O mapa, porém, deixa intencionalmente de fora boa parte do mapa [original]: Mauritânia e partes do Mali. “Por que não acrescentam a Mauritânia agora? Quando há alguém do partido Istiqlal que fala da Mauritânia, é denunciado pela imprensa pró-regime”, diz Ali Lmrabet, jornalista marroquino exilado em Espanha. “É uma forma de mexer com a Argélia e aí entramos em território desconhecido. O Sahara Oriental nem sequer é um conflito listado na ONU. Faz parte de uma estratégia que inclui também a tentativa marroquina de apoiar a Cabília [região histórica do norte da Argélia habitada principalmente por berberes]. São pequenas provocações marroquinas para tentar equilibrar a questão do Sahara Ocidental”. Rabat reconheceu o estado da Mauritânia em 1969, quase nove anos após declarar sua independência.
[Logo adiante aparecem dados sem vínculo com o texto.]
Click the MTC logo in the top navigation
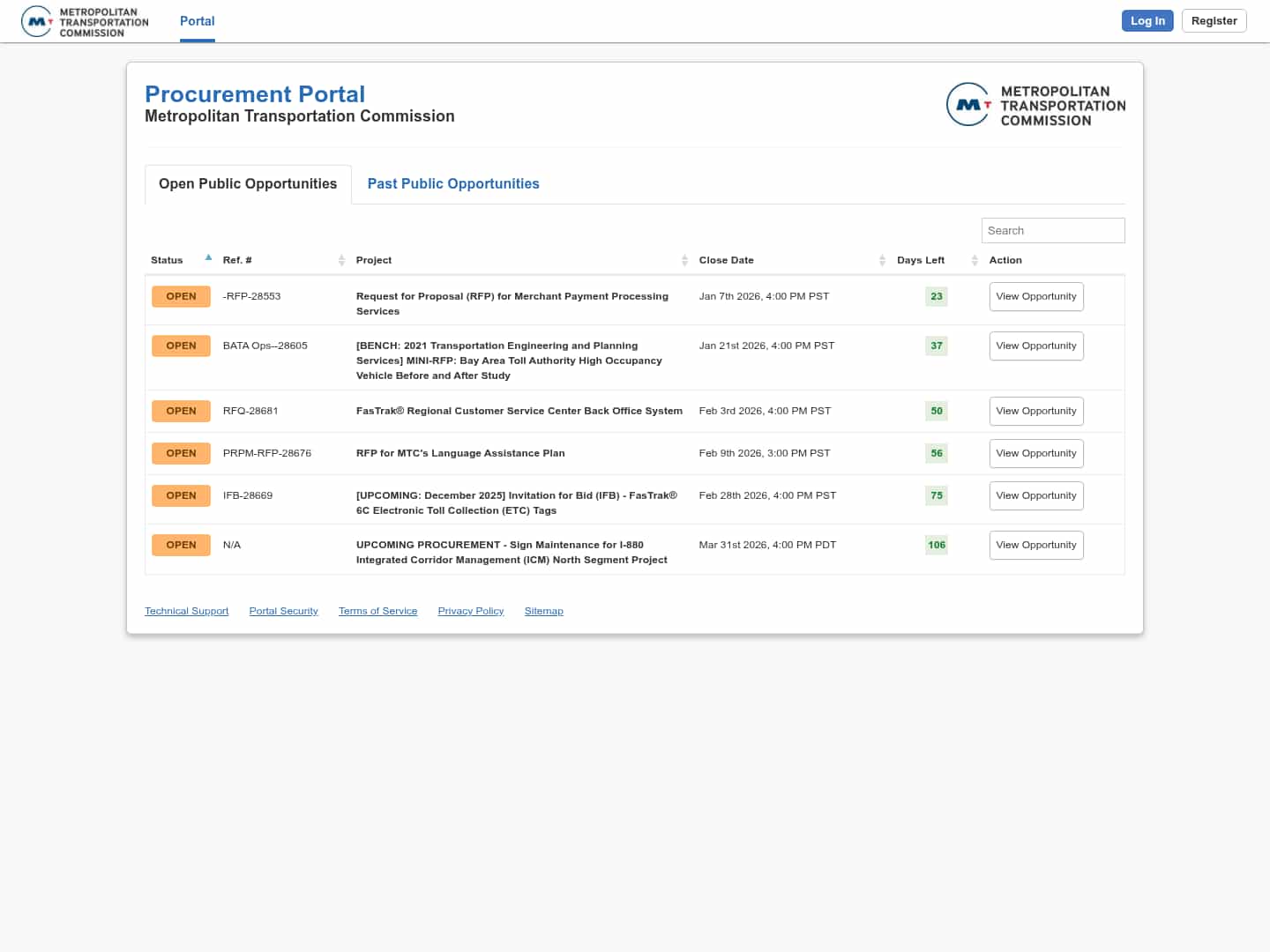 pos(86,22)
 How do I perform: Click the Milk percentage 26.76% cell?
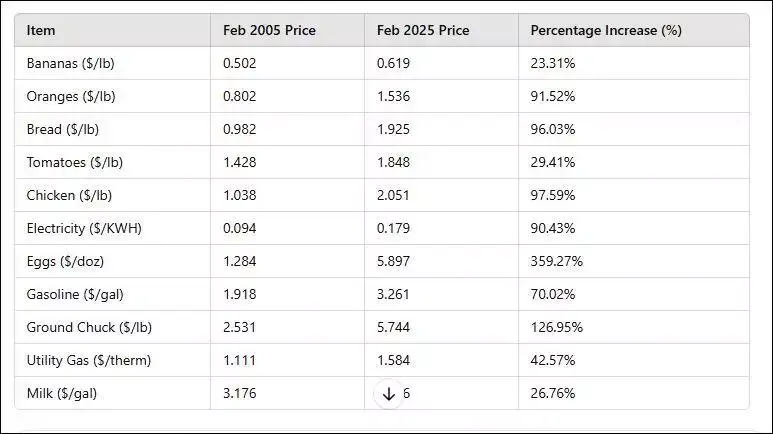click(553, 393)
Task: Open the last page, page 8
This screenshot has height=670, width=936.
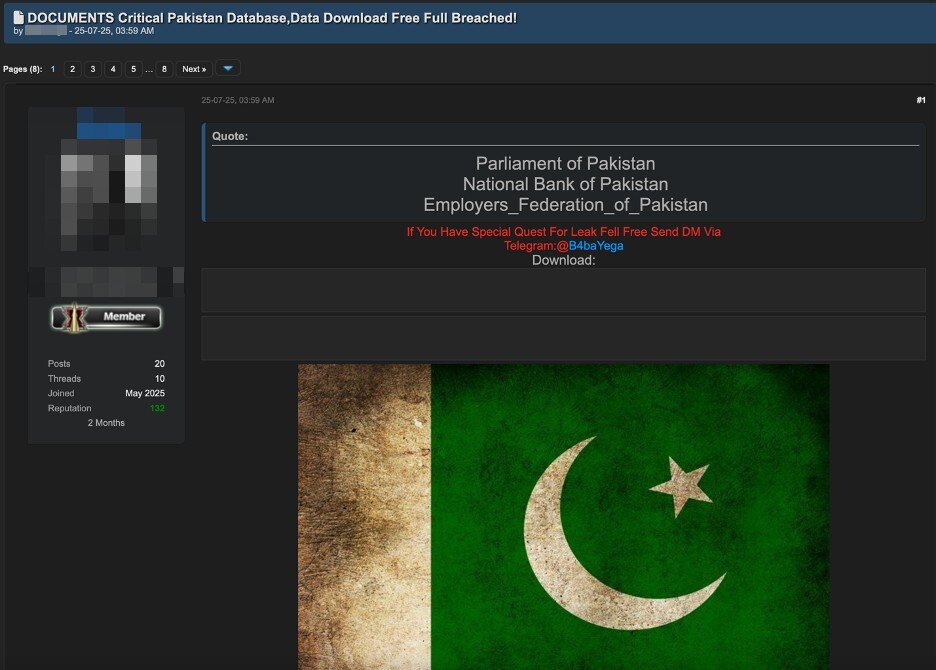Action: pos(164,69)
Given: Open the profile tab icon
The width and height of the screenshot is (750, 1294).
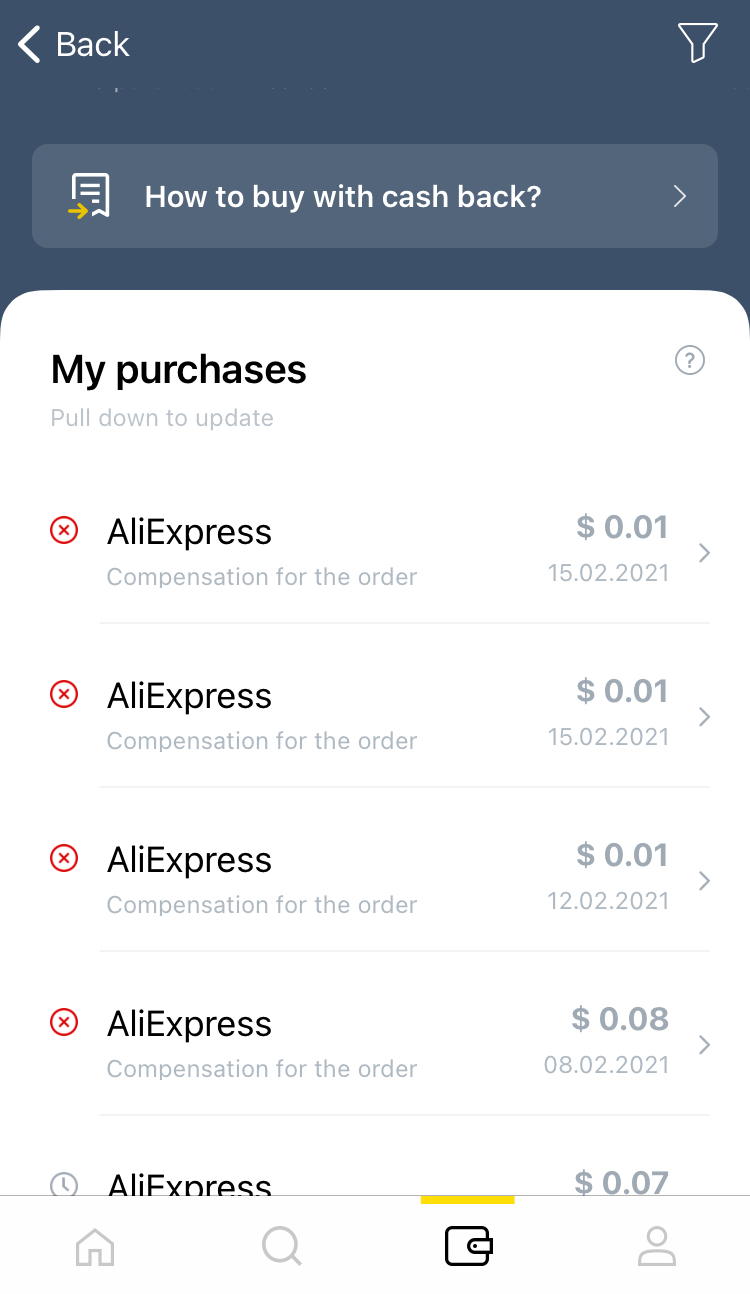Looking at the screenshot, I should [x=656, y=1246].
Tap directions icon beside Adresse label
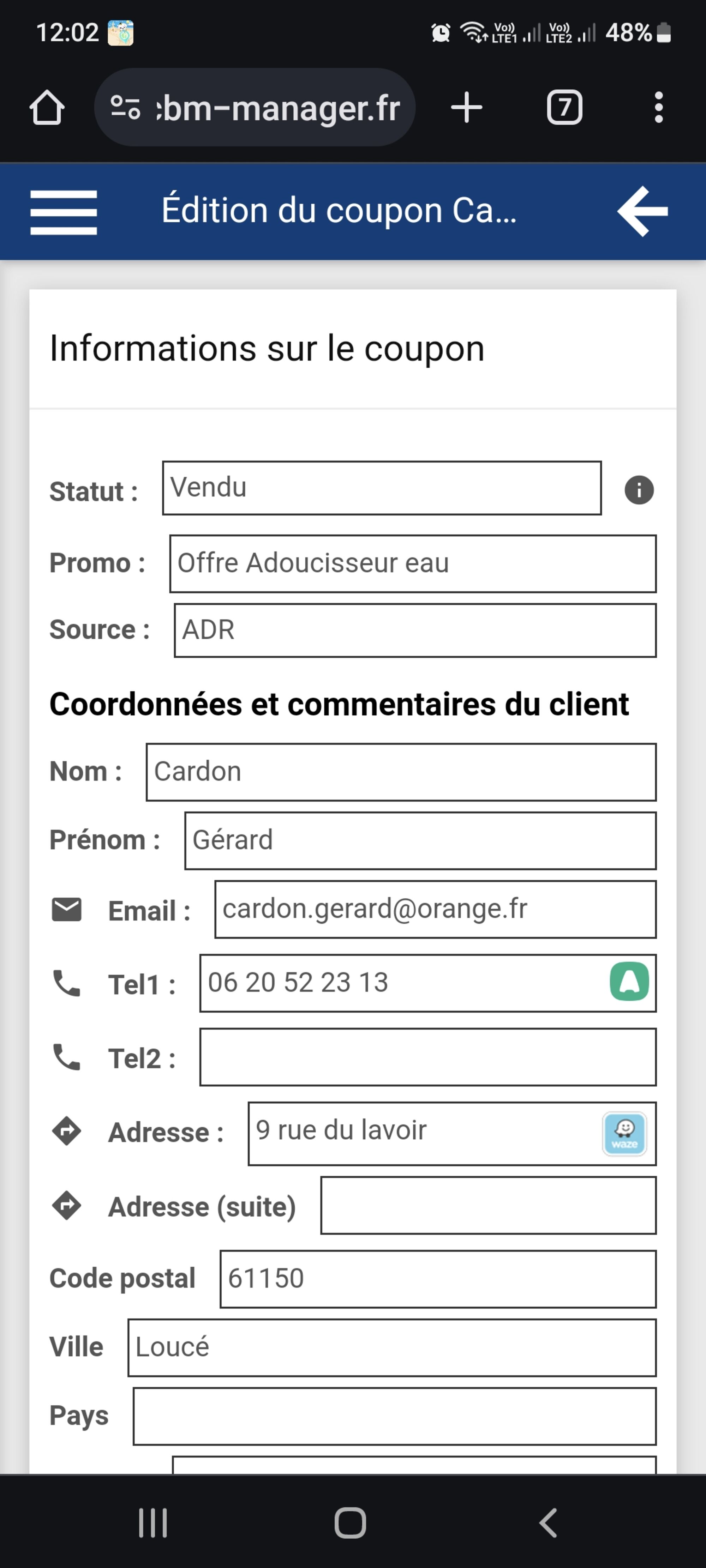 coord(66,1132)
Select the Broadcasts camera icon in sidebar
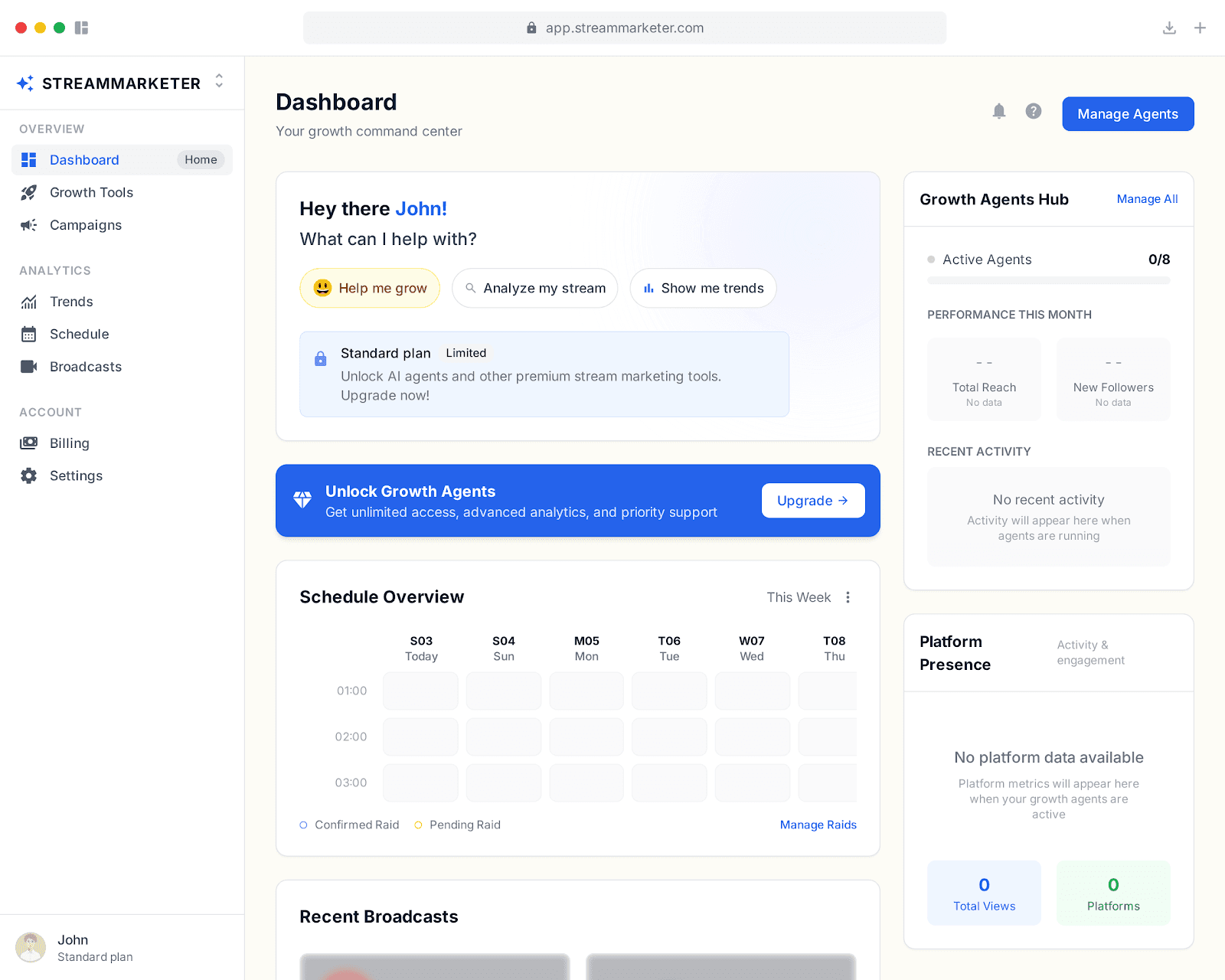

Numa entrevista recente, o presidente argelino Abdelmadjid Tebboune resumia desta forma as ambições do Marrocos: "O que eles veem, reivindicam como seu e o que ouviram, eles dizem que querem metade...". As relações bilaterais, reconheceu, estão "num ponto sem volta" e acabaram por abalar Espanha e Tunísia por diferentes razões. No caso da Tunísia, a dependência do gás argelino e a delicada situação política e económica - agora agravada pelos efeitos da seca - aproximaram-na do vizinho. A visita do líder da Frente Polisário, Brahim Ghali, no ano passado, pôs fim às relações marroquinas-tunisianas. Do lado espanhol, a histórica mudança de posição do governo na disputa pelo Saara Ocidental em apoio às teses da autonomia marroquina provocou uma ruptura com a Argélia.

 

Capa do semanário Maroc Hebdo

Encorajados pelo "novo roteiro" com a Espanha

Na opinião de Lmrabet, as decisões de Madrid foram vistas como concessões por Rabat e acabaram por fortalecer o poder político e as teorias expansionistas. Há uma semana e meia, o presidente do Senado marroquino, Naama Miyara, esperava "recuperar as duas cidades ocupadas de Ceuta e Melilha" através de negociações com Espanha. Uma declaração da quarta autoridade do Estado marroquino, de origem saharaui, que foi desmentida pelo seu próprio partido, o nacionalista Istiqlal, sob ordens do majzen para evitar polémicas com Espanha, pelo menos para já. Ambos os países prometeram evitar atos unilaterais em relação à integridade territorial, compromisso que, no entanto, não tem impedido declarações específicas do outro lado do Estreito.

No mapa do Grande Marrocos, as Ilhas Canárias foram acrescentadas – “de forma folclórica”, segundo alguns – como reivindicação territorial. “Ceuta e Melilla têm um status diferente. É um erro confundir tudo, embora haja tentativas de fazê-lo”, denuncia Fijan. Em relação à última controvérsia, o Observatório de Ceuta e Melilla insistiu que as cidades autônomas de Ceuta e Melilla são espanholas há mais de 4 séculos. "Você não pode 'recuperar' algo que nunca lhe pertenceu", acrescentam.

Não poucos observadores da realidade do país do norte da África reconhecem que essa política externa cada vez mais hiperativa tem entre os seus detonadores o apoio dado pelos Estados Unidos e Israel após o reconhecimento e normalização das relações com Tel Aviv. A recente divulgação de documentos do Departamento de Defesa revelou que Marrocos receberá um avançado sistema israelita de defesa antimísseis terra-ar, o Barak MX, em meados deste ano, enquanto não foi decidido se o fornecerá à Ucrânia, um país em guerra com a Rússia. Outro dos futuros clientes, a Colômbia, não receberá o sistema projetado para destruir ameaças aéreas - incluindo drones, helicópteros e aviões - até 2026.

Para alguns dos especialistas consultados por este jornal, as declarações que fazem levantar poeira no Grande Marrocos fazem parte de uma estratégia lançada pelos meios de comunicação pró-governamentais para esconder as dificuldades que o país atravessa, a verdadeira bomba-relógio para a estabilidade interna e dos países vizinhos. À ausência cada vez mais frequente de Mohamed VI - que passou cerca de 200 dias fora do país no ano passado, segundo as estimativas de um antigo alto funcionário marroquino ao The Economist - junta-se a crise económica, com o aumento dos preços dos alimentos em mais de 18%. "O patriotismo é uma cortina de fumo", concluem.